Monday 17 June 2024

A Dangerous Age / 続十代の性典 / Zoku judai no seiten (1953)

Obscure Japanese Film #118

 

Ayako Wakao


The Japanese title of this film (which translates as ‘Teenage Sex Diary Sequel’) is somewhat misleading as this is a separate story from Judai no seiten and, while it again features Yoko Minamida, Ayako Wakao and Miki Odagiri, they are playing new characters.

Yoko Minamida

 

Akiko (Minamida) is an 18-year-old high school student at a single-sex (possibly Catholic) school. One day, seeing Yoda (Ken Hasebe), a male student, drop a watch in the street, she picks it up and runs after him to return it, but he jumps onto a train before she can do so. She manages to find him at the station the next day, when he treats her to coffee and cake before inviting her to see his flat. Akiko naively accepts, but flees the place after he makes a pass. As she leaves, Yoda calls after her, saying that she is welcome to visit anytime. 

Jun Negami

 

Meanwhile, Akiko’s best friend, Natsuko (Wakao), accepts an invitation from Toshio (Yosuke Irie) to a party but is forced to stay home by her mother, who wants her to study maths at home with the new tutor she’s hired, a medical student named Masato (Jun Negami).
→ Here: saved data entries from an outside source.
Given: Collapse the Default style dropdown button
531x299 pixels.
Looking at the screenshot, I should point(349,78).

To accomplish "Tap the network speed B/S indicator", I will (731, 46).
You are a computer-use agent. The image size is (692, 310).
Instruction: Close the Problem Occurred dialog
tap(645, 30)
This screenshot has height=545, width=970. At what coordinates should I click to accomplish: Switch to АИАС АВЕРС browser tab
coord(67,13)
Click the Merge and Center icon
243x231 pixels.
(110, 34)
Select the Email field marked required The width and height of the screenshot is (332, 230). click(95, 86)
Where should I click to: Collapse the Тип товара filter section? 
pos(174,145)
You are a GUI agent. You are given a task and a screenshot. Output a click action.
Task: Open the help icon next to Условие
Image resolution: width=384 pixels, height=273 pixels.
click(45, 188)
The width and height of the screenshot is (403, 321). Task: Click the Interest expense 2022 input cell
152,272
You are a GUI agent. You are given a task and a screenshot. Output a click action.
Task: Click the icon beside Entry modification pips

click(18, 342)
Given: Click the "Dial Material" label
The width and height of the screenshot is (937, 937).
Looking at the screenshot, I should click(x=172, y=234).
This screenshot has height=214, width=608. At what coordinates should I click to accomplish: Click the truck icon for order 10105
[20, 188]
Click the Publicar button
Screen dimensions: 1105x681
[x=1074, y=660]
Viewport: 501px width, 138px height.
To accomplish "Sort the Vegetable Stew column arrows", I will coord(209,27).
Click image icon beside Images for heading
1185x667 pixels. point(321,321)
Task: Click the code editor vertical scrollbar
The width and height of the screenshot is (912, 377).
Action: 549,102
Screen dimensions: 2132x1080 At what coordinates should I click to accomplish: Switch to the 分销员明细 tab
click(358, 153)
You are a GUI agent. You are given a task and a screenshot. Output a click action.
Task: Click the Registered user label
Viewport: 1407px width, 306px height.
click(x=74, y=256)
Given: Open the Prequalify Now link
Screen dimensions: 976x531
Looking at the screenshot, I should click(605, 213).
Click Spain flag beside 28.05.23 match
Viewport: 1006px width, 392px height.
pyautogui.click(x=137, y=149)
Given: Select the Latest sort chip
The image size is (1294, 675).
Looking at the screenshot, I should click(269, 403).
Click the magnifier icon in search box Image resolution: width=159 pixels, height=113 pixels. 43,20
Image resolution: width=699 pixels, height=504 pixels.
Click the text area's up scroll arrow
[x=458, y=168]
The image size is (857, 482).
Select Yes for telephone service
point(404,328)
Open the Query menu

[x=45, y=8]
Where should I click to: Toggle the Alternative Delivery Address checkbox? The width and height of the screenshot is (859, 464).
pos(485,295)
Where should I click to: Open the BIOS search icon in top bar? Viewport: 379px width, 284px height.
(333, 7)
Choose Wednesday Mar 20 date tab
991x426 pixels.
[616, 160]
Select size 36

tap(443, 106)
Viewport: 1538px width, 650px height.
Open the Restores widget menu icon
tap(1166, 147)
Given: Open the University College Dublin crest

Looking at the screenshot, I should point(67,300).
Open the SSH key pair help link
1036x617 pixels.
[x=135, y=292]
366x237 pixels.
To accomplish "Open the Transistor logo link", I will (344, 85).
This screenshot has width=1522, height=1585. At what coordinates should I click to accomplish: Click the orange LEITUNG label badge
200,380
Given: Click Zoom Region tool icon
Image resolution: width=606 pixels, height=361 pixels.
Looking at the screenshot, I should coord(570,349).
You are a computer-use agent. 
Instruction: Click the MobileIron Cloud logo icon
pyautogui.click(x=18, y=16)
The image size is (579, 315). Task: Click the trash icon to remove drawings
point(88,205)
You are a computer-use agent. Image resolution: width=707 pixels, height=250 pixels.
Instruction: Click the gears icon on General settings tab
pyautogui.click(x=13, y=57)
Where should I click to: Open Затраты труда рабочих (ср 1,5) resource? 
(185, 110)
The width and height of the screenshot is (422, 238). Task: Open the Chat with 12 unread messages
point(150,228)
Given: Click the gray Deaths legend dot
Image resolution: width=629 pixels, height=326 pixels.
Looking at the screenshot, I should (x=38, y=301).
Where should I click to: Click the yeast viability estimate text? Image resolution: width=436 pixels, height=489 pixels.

Feeling guilty at standing up Toshio, Akiko pays him a visit the next day to apologise. However, when she failed to appear, he had ended up being seduced by an older woman (Murasaki Fujima) and losing his virginity. Natsuko has no knowledge of this, so she’s shocked to find that the sweet, gentle boy she had known has changed overnight and now thinks that he’s Dan Duryea. When Toshio tries to force himself on her, she gives him a few slaps and a good telling off, and decides not to see him again. Despite her annoyance, Natsuko takes the incident in her stride, forgets about him and moves on.

 


Akiko, on the other hand, proves less able to handle this kind of situation. Natsuko’s new tutor is actually Akiko’s cousin, whom she has feelings for, so she begins to feel jealous as she sees Masato taking an interest in his new pupil, even though this jealousy proves groundless. Masato is actually so much in love with his cousin that his thesis is on the viability of incestuous marriage. Nevertheless, Akiko’s feelings of insecurity are compounded when she discovers that her widowed mother (Kuniko Miyake) has been having a clandestine relationship with a businessman, Ueda (Nobuo Nakamura). Believing herself unwanted, she remembers her open invitation to Yoda’s apartment and foolishly goes there, where she is not only raped but impregnated. When she misses her period, her bitchy classmate (Miki Odagiri) begins to suspect the truth and starts spreading rumours. Things come to a head when the pregnant Akiko finds herself cast as that icon of purity, Joan of Arc, in the school play… 

Miki Odagiri

 
Ayako Wakao, Yoko Minamida and Michiko Saga

This is a slight improvement on Judai no seiten as it’s not quite as risible despite some daft moments. Director Koji Shima has been replaced by the younger Kozo Saeki (1912-72), who also made The Girl Who Tamed Beasts. At first, I thought that the Christian propaganda featured in the first film had been scrapped until I noticed that Michiko Saga (in one of her first film appearances, here playing another classmate of Akiko’s) was wearing a crucifix, and then Ayako Wakao appeared playing a bishop in the school’s Joan of Arc play. I’m unsure how to account for the Christian theme, but perhaps screenwriter Katsuya Susaki or producer Itsuo Doi (both of whom worked on all four films in this series) were Christians, or perhaps it was normal during this period for reasonably wealthy Japanese families to send their daughters to Catholic schools. In any case, although we may laugh at certain aspects of these movies today, it’s not difficult to see how they might have served a valuable function at the time in encouraging discussion of awkward subjects.